Louisville will run a trapping press off of every made basket. There are a few keys to this press. First, Louisville uses two players to deny the ball to the opposition's preferred ball-handler. That was Scottie Reynolds on Friday. Then, the Louisville guards play very aggressively. Knowles and McGee, in particular, are pests on the ball, constantly reaching for and stripping the ball. Smith has improved this facet of his game as well to give Pitino three players who can sustain pressure.
Pitino said of Smith, "He knows how much his teammates need him, how well he's playing, and I think Earl would speak to how good our backcourt is, because they do that dirty work for 90 feet and don't give in."
"What I think makes them the best defensive team -- they're the best defensive team we've played, and we've played a lot of really good ones especially in this league," said Wright. "I think those four guards, the pressure they're able to put on the ball for 40 minutes, fullcourt, 40 minutes -- it never stops. They get a 10-, 12-point lead, and that pressure is still there, and it's still as intense as it was at the beginning of the game."
In theory, Villanova should be well equipped to handle the pressure, even if Reynolds couldn't get the ball, since it also has Corey Fisher, a terrific ball-handling option and the Big East's Sixth Man of the Year. But Louisville forced Fisher to play at a faster pace than he could handle. He committed seven of his team's 23 turnovers.
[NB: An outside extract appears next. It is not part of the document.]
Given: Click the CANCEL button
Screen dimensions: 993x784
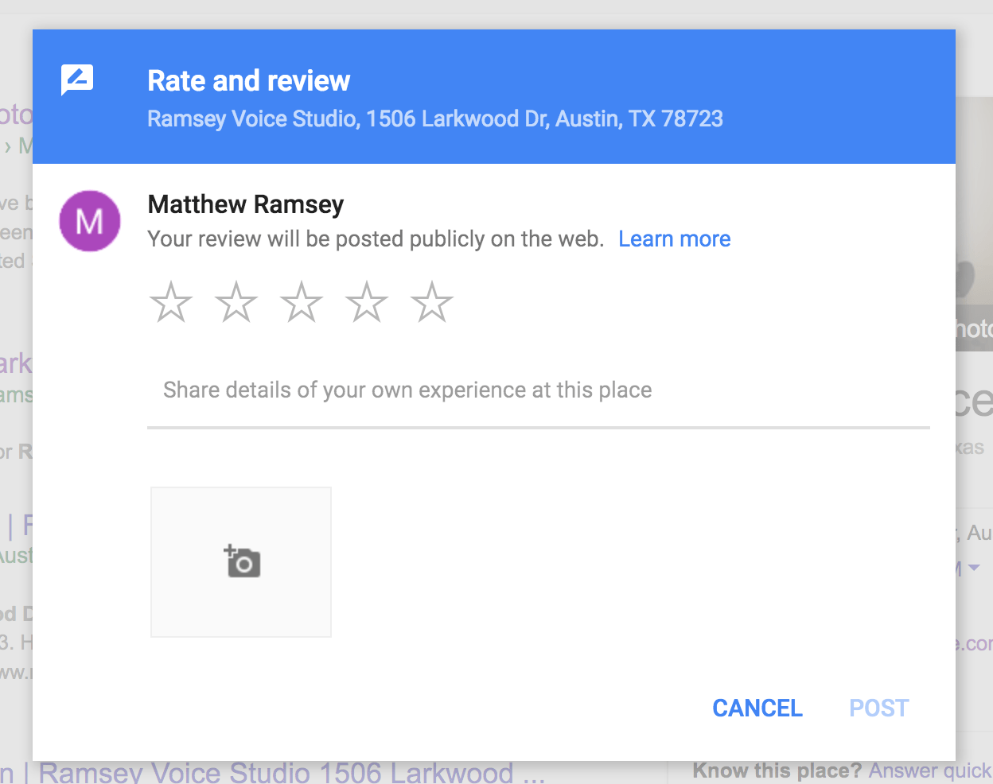Looking at the screenshot, I should (757, 708).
Behind the guards is a long frontcourt that dares teams to pass over the pressure. With 6-foot-9 Earl Clark, 6-9 Jennings and 6-6 uber-athlete Williams backing the press, lob passes meet a certain death in the hands of a Cardinal. With Louisville up by four and 7:50, Fisher tried to break the press with a loopy crosscourt pass. Williams would have none of it, stole the ball and streaked from halfcourt for an emphatic slam to make the score 56-50. Villanova would never be so close again.
On those occasions when teams are able to get into an offensive set after breaking the press, Louisville plays a distinctive 2-3 zone. This is not like Syracuse's zone, which tries to keep everything on the outside and worries primarily about getting hands in passing lanes. In Louisville's 2-3, the guards continue to apply pressure on the ball, harassing the opposition to the point of fatigue, offensive fouls, ill-conceived passes or wayward dribbles. And with that long, athletic frontline hedging and helping, there's often nowhere for the guards to go.
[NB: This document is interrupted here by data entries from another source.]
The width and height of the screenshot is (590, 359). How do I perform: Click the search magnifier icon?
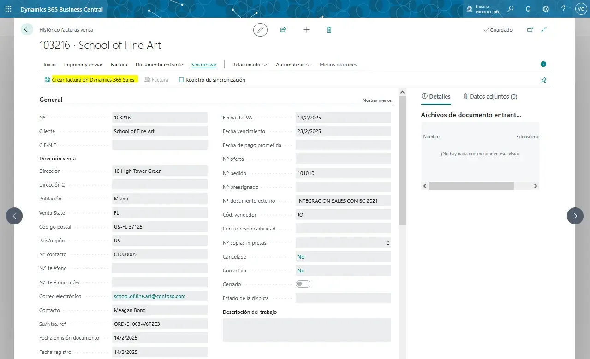511,9
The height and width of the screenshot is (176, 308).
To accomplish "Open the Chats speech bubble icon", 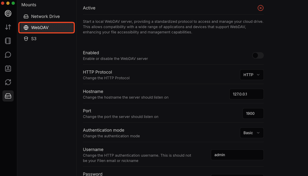I will (8, 55).
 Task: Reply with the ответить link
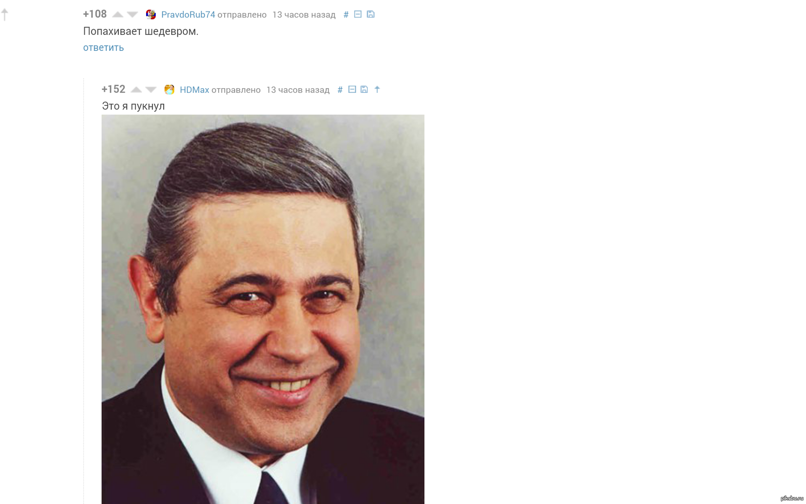coord(103,47)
When Reynolds or Fisher did find players like Cunningham or Anderson or Shane Clark around the paint, they were forced to shoot over and around long, athletic players. Meanwhile, Reynolds -- Villanova's most important player -- scored just two points and committed six turnovers.
"They really did a great job on him," said Wright about Louisville's defense of Reynolds, who entered the game averaging 15.9 points per game on the season. "They doubled him every time he had the ball in the backcourt. Anytime we ball screened, they iced him, forced him down to the baseline and doubled him [again]."
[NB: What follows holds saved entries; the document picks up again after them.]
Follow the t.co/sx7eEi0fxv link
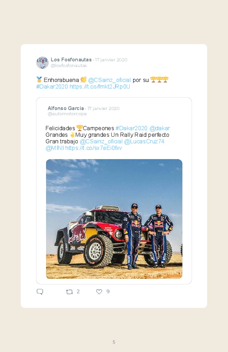 (93, 148)
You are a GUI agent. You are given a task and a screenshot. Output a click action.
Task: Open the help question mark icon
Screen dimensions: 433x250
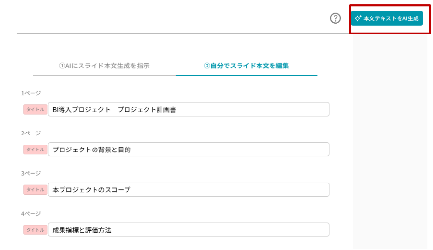click(336, 18)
"When we play man or zone, we really put great emphasis on pressuring the basketball," said Pitino about his halfcourt defense. "We did it with West Virginia [in the regular-season finale last Saturday], we did it the other night with Providence. If we get beat, we rotate well."
It's no wonder that Louisville's defense wore down the Villanova offense, holding it to just 12-of-35 shooting inside, a woeful, 34.2 percentage on 2-pointers. The Cats were even more helpless in the second half, hitting on just 5-of-18 2-point attempts (27.8 percent).
Louisville's defense can wear down even a Villanova team built around superior backcourt play and one that has faced the defense often. Woe to the team that has just a day to prepare for it in the NCAA Tournament. For it's clear that the Cardinals' defense is championship caliber, and if that defense can continue to feed the offense with layups and open looks at three, they may indeed cut down the nets, both at Madison Square Garden on Saturday and at Ford Field in 24 days.